The process of computationally identifying and categorizing opinions expressed as texts, is known as Sentiment Analysis. It is usually used to find how users feel about a particular topic. Say you want to find if the Indians in New York find Junoon good or bad, then Sentiment Analysis of the various reviews of Junoon can computationally answer this question. The applications of Sentiment Analysis / Opinion mining/ Text-mining is immense in the domain of computing customer satisfaction metrics.

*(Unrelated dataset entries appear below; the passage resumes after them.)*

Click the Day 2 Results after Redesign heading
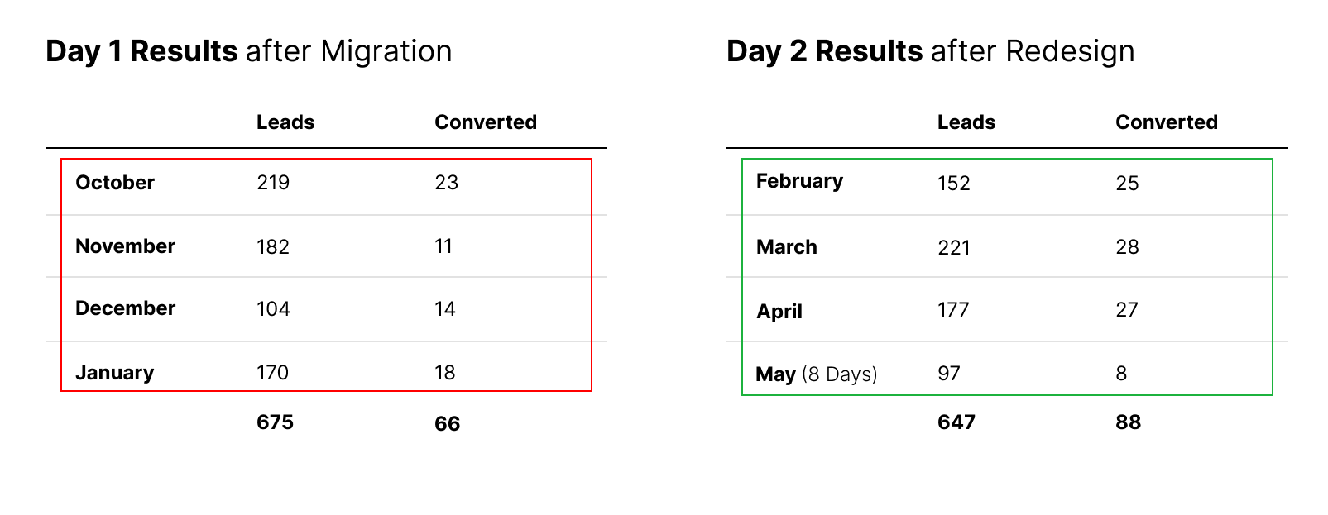 coord(931,51)
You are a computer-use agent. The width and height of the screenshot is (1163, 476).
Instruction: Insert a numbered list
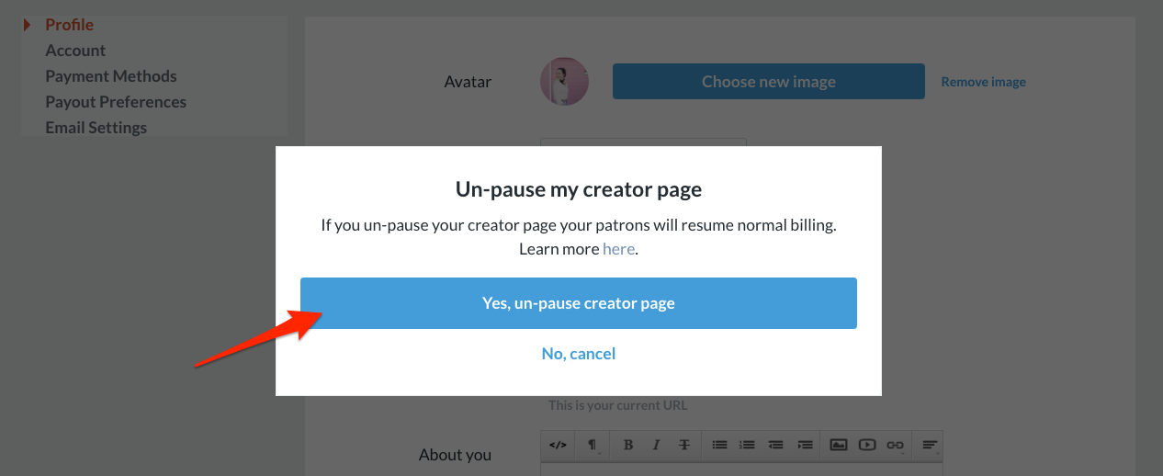point(748,445)
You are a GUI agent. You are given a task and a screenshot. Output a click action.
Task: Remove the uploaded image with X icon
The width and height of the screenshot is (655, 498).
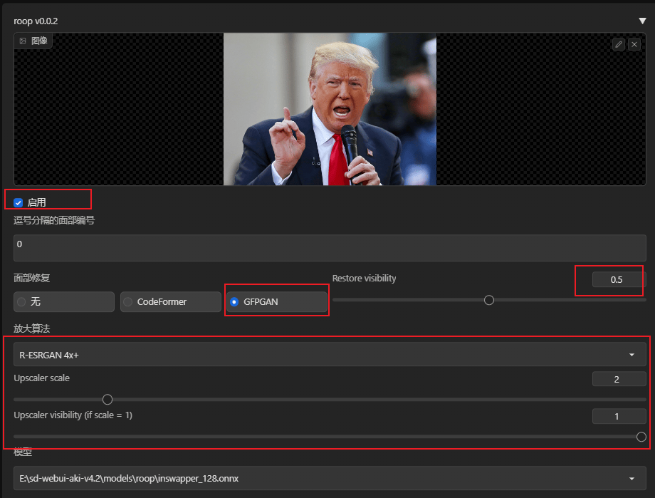[x=634, y=44]
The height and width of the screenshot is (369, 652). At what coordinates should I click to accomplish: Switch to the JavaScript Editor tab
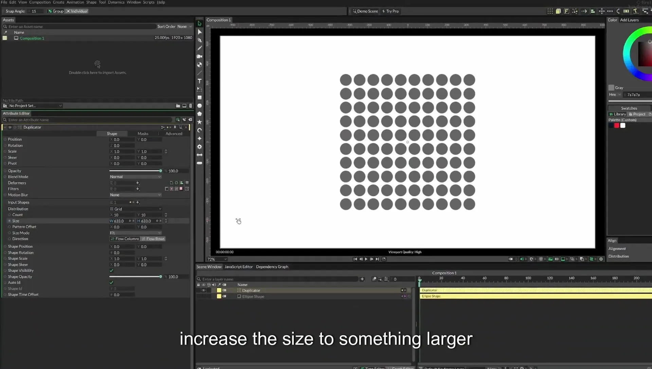tap(238, 267)
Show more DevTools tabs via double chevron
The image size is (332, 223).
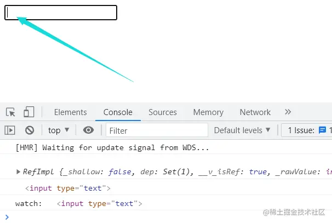click(x=288, y=112)
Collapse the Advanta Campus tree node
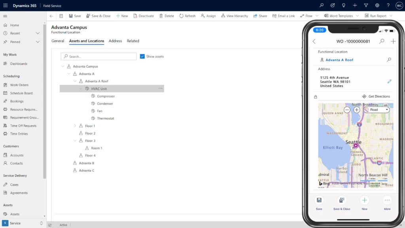Image resolution: width=405 pixels, height=228 pixels. [x=63, y=67]
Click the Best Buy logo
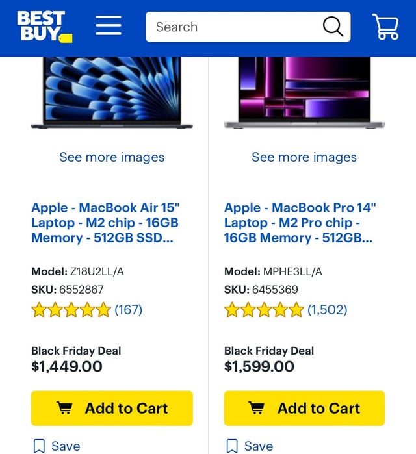Image resolution: width=416 pixels, height=454 pixels. [x=44, y=26]
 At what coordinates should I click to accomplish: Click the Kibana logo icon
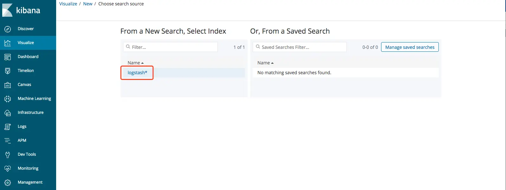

This project is a simpler version of Sentiment Analysis of the reviews of various restaurants in Pittsburgh. Note that the data (reviews_tr.csv) used here can be obtained online. This data comprises of the reviews of restaurants in Pittsburgh, along with a customer assigned rating on a scale of 5. You can use anyother data instead of reviews. However, note that the data must be in CSV format where the first line is the header, with the first column as "labels" and the second as "text". Additionally, preprocess the data to remove any non-alphanumeric symbols and make sure that all the characters are lowercase. We use three different representations for understanding the training data: Unigram, TF-IDF, Bigram and N-Gram. The definitions of all these representations is as given:
-
Unigram Representation: In this representation, a feature is associated with every word in the document. The feature value associated with a word 'w' in the document 'd' defined as the number of times the word 'w' appears in the document 'd'. This feature value is also known as term frequency (tf) and is denoted by tf(w,d)
-
TF-IDF Representation: TFIDF stands for term-frequency inverse-document frequency weighting. This representation is a numeric statistic intended to reflect how important a word is in a document. The TFIDF of a word 'w' in document 'd' is given by: tf(w,d) * log(idf(w,D)). Here, log is computed with respect to base 10 and D is the training data which can be thought as a collection of documents. IDF(w,D) is defined as the ratio of the total number of documents in the training set and the number of documents in the training set that contains the word w.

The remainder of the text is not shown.